Of the police service's approximately
400 sworn members, only about 32 or 33 are aboriginal. Sabo said
the service hasn't participated in a healing circle with members
of the First Nations community since he's become chief, but he
pointed out the organization is actively trying to recruit from
specific groups, including the aboriginal community.
"If the interpretation
that the board had was that we're promoting racism, that's not
what we're doing. We are actually trying to promote unity, trying
to draw us together and highlight those things where we are the
same as opposed to those things where we are different,"
Sabo said.
"We recognize that all
of us, everyone of us in this room -- I don't care who you are
-- you're a racist. We are. Everybody has that little segment,
we just don't recognize it until it hits you in the face.
"What we have to do is
we have to understand where we have those feelings and overcome
them and provide the training," he said.
Sabo said the police service
continues to struggle every day with the negative media attention
it has received. However, numerous people "write in, send
letters, come in and tell us how absolutely thrilled they are
with the service we're delivering" on a weekly basis, he
said.
Sabo said the police service
has "great expectations" that the commission's deliberations
will act as a catalyst for much-needed change.

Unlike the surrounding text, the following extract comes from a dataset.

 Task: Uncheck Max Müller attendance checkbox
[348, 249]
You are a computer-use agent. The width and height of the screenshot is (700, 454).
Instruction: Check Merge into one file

"I think many people would
say that the creation of this commission to introduce change
into the justice system and potentially other related systems
is long overdue," he said.
The five-member, $2.5-million
justice commission was set up in late 2001 to address concerns
about the high number of aboriginal people involved with the
justice system, and the way they are treated.
Throughout Monday's presentation,
Sabo and other police officers highlighted the police service's
successes, such as its aboriginal liaison program. The aboriginal
liaison officer position was created in 1994 to improve relations
and build trust with the aboriginal community.
The police officers also told
the commission about the Peacekeepers program, which was created
in 1996 to address a lack of follow-up services for youth, and
to provide officers with a better understanding of young First
Nations people and cultural solutions to crime. Peacekeepers'
activities have included day trips to Prince Albert, where youth,
adults and police collect firewood to be brought back to Saskatoon
for elders to use in sweatlodge ceremonies.